Il giorno dopo l’attacco partigiano di via Rasella, del 23 marzo 1944, a una colonna militare tedesca, Simoni fu prelevato nella sua cella e condotto alle Fosse Ardeatine, dove il giorno successivo fu assassinato per rappresaglia dalle SS con un colpo di pistola alla nuca insieme agli altri 334 prigionieri. Il suo corpo, trovato assieme a quello degli altri martiri nel luglio del 1944, fu sepolto nel sarcofago numero 45 del sacrario delle Fosse Ardeatine.
Gli fu assegnata la medaglia d’oro al valore militare alla memoria, con la seguente motivazione: «Valoroso combattente di otto campagne, grande invalido di guerra, superdecorato al valore, di eccezionali qualità morali e di carattere, fedele al giuramento ed al proprio dovere di soldato, partecipava tra rischi continui attivamente alla lotta clandestina contro il secolare nemico. Arrestato dalla sbirraglia nazifascista e sottoposto alle più inumane torture, manteneva con contegno fiero e virile l’assoluto segreto sull’organizzazione, salvando così la vita ad alcuni suoi collaboratori. In occasione di una esecuzione sommaria veniva per rappresaglia barbaramente trucidato facendo olocausto di se stesso per l’affermazione delle più alte idealità civili e militari. Chiudeva così, onorata dalla gloria del supremo sacrificio, una vita eroica intensamente e nobilmente spesa al servizio della Patria. Roma, Fosse Ardeatine, 24 marzo 1944» (cfr. www.quirinale.it/onorificenze, 23 giugno 2018).
Fonti e Bibl.: Documentazione su Simoni si trova nell’Archivio storico comunale di Patrica e in Roma, Archivio Centrale dello Stato, Segreteria Particolare del Duce, Carteggio ordinario e Carteggio riservato; Ministero dell’Interno, Direzione generale Pubblica sicurezza, Polizia politica, Fascicoli personali, b. 1273; Milano, Istituto nazionale per la storia del movimento di Liberazione in Italia, Fondo Malvezzi, Ultime lettere di condannati a morte e di deportati della Resistenza, ad nomen.

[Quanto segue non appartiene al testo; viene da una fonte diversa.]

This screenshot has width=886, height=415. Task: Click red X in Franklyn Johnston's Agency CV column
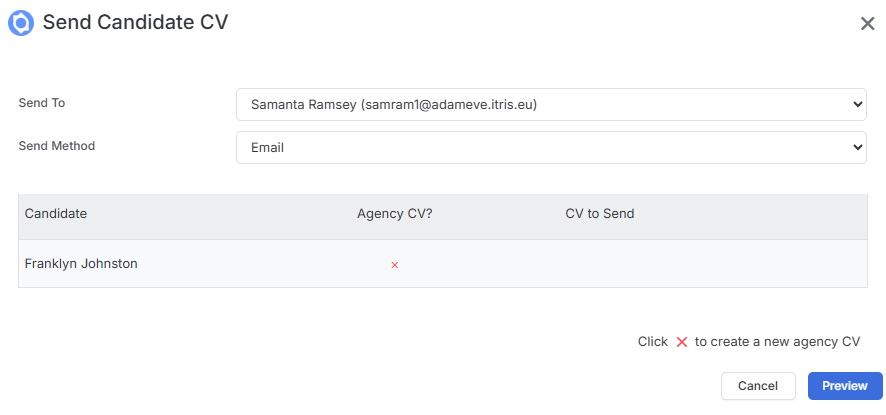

A. Ascarelli, Le Fosse Ardeatine, Roma 1945, p. 91, ad vocem; R. Perrone Capano, La Resistenza in Roma, II, Napoli 1963, pp. 512 s.; W. Settimelli, Herbert Kappler. La verità sulle Fosse Ardeatine, II, Roma 1994, pp. 23-25; M. Avagliano - G. Le Moli, Muoio innocente. Lettere di caduti della Resistenza, Milano 1999, ad vocem; A. Portelli, L’ordine è già stato eseguito. Roma, Le Fosse Ardeatine, la memoria, Roma 1999, ad ind.; M. Contu, Generale S. S., Martire delle Fosse Ardeatine, in Rassegna, XXII (2000), 7-8, pp. 16 s.; M. Colagiovanni, Il Generale S. S., Cesena 2007; A. Majanlahti - A. Osti Guerrazzi, Roma occupata 1943-1944. Itinerari, storie, immagini, Milano 2010; M. Avagliano, Il partigiano Montezemolo, Milano 2012, ad ind.; M. Contu - M. Cingolani - C. Tasca, I Martiri Ardeatini. Carte inedite 1944-1945, Cagliari 2012, pp. 265 s.